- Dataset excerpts
======

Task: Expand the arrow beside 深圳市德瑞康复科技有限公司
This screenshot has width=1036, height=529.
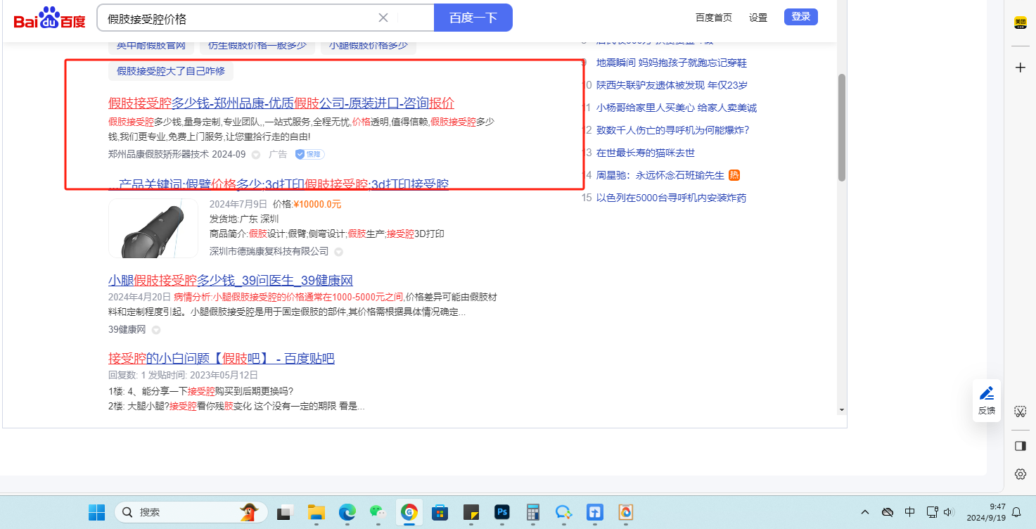Action: (x=338, y=252)
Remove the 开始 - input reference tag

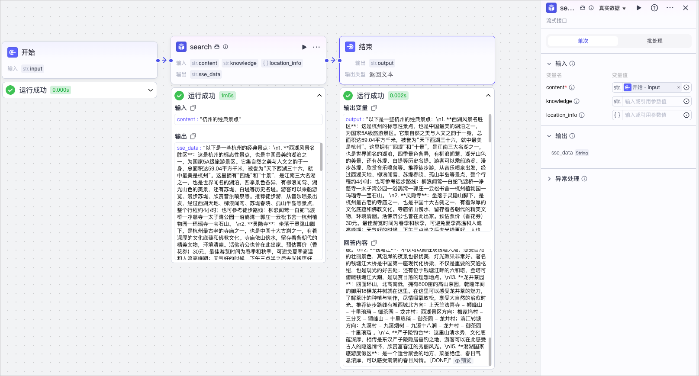point(679,87)
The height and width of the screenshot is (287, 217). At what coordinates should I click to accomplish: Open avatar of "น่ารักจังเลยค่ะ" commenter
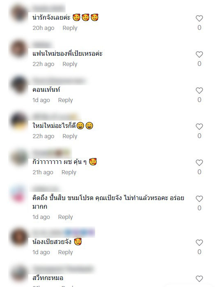[x=19, y=13]
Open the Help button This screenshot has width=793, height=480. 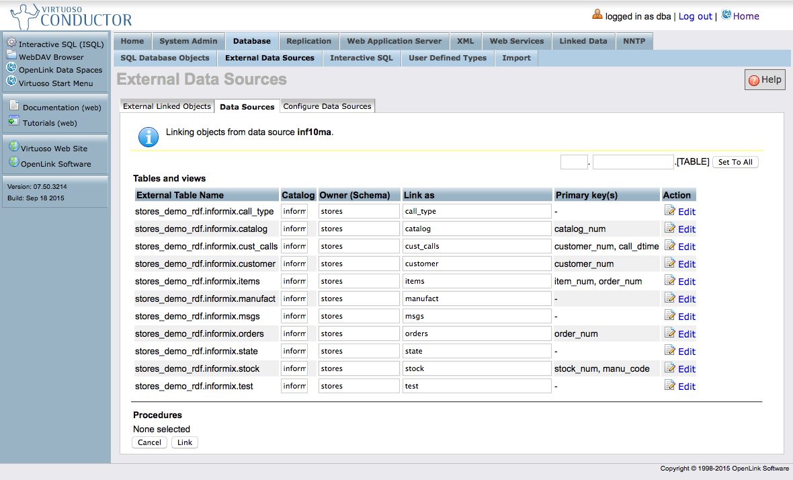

======

- What the exercise asks
Give the records again exactly, pictures left out.

- Reply
Task: Expand the arrow beside 深圳市德瑞康复科技有限公司
This screenshot has width=1036, height=529.
Action: (x=338, y=252)
Remove the 开始 - input reference tag

point(679,87)
The height and width of the screenshot is (287, 217). At what coordinates should I click to accomplish: Open avatar of "น่ารักจังเลยค่ะ" commenter
[x=19, y=13]
Open the Help button This screenshot has width=793, height=480. 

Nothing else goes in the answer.